Repeat the data exactly, please.
--- START ---
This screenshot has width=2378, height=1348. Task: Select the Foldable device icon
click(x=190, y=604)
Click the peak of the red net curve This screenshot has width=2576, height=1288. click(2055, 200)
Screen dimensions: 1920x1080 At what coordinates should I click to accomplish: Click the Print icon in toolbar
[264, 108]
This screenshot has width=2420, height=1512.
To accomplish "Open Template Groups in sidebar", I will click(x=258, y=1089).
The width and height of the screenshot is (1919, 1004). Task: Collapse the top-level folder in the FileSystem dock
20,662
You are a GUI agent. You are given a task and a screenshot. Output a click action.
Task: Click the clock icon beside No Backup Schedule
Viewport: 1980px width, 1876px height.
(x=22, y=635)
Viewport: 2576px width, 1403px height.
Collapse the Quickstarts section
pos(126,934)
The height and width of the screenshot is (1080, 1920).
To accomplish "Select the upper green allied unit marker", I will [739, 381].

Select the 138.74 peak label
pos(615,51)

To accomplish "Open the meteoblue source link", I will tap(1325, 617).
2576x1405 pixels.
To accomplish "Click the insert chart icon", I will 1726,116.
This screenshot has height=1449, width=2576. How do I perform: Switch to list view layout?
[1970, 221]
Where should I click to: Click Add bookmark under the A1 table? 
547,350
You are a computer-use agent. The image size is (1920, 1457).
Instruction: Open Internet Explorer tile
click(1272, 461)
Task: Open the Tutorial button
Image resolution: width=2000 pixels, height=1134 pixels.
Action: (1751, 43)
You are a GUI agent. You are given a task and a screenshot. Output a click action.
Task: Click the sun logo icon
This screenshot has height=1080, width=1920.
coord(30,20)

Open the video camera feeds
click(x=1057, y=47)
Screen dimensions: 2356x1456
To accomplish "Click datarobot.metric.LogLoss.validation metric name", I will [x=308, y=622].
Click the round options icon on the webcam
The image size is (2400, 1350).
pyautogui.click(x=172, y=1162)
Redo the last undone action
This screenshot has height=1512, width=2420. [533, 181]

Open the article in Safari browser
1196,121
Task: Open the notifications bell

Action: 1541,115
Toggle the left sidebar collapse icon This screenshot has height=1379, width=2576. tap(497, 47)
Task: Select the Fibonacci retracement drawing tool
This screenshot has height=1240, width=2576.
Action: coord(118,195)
--- END ---
## EXPECTED OUTPUT
This screenshot has width=2378, height=1348. Task: Select the Foldable device icon
click(x=190, y=604)
Click the peak of the red net curve This screenshot has width=2576, height=1288. click(2055, 200)
Screen dimensions: 1920x1080 At what coordinates should I click to accomplish: Click the Print icon in toolbar
[264, 108]
This screenshot has width=2420, height=1512.
To accomplish "Open Template Groups in sidebar", I will click(x=258, y=1089).
The width and height of the screenshot is (1919, 1004). Task: Collapse the top-level folder in the FileSystem dock
20,662
You are a GUI agent. You are given a task and a screenshot. Output a click action.
Task: Click the clock icon beside No Backup Schedule
Viewport: 1980px width, 1876px height.
(x=22, y=635)
Viewport: 2576px width, 1403px height.
Collapse the Quickstarts section
pos(126,934)
The height and width of the screenshot is (1080, 1920).
To accomplish "Select the upper green allied unit marker", I will [739, 381].

Select the 138.74 peak label
pos(615,51)

To accomplish "Open the meteoblue source link", I will tap(1325, 617).
2576x1405 pixels.
To accomplish "Click the insert chart icon", I will 1726,116.
This screenshot has height=1449, width=2576. How do I perform: Switch to list view layout?
[1970, 221]
Where should I click to: Click Add bookmark under the A1 table? 
547,350
You are a computer-use agent. The image size is (1920, 1457).
Instruction: Open Internet Explorer tile
click(1272, 461)
Task: Open the Tutorial button
Image resolution: width=2000 pixels, height=1134 pixels.
Action: (1751, 43)
You are a GUI agent. You are given a task and a screenshot. Output a click action.
Task: Click the sun logo icon
This screenshot has height=1080, width=1920.
coord(30,20)

Open the video camera feeds
click(x=1057, y=47)
Screen dimensions: 2356x1456
To accomplish "Click datarobot.metric.LogLoss.validation metric name", I will [x=308, y=622].
Click the round options icon on the webcam
The image size is (2400, 1350).
pyautogui.click(x=172, y=1162)
Redo the last undone action
This screenshot has height=1512, width=2420. [533, 181]

Open the article in Safari browser
1196,121
Task: Open the notifications bell

Action: 1541,115
Toggle the left sidebar collapse icon This screenshot has height=1379, width=2576. tap(497, 47)
Task: Select the Fibonacci retracement drawing tool
This screenshot has height=1240, width=2576.
Action: coord(118,195)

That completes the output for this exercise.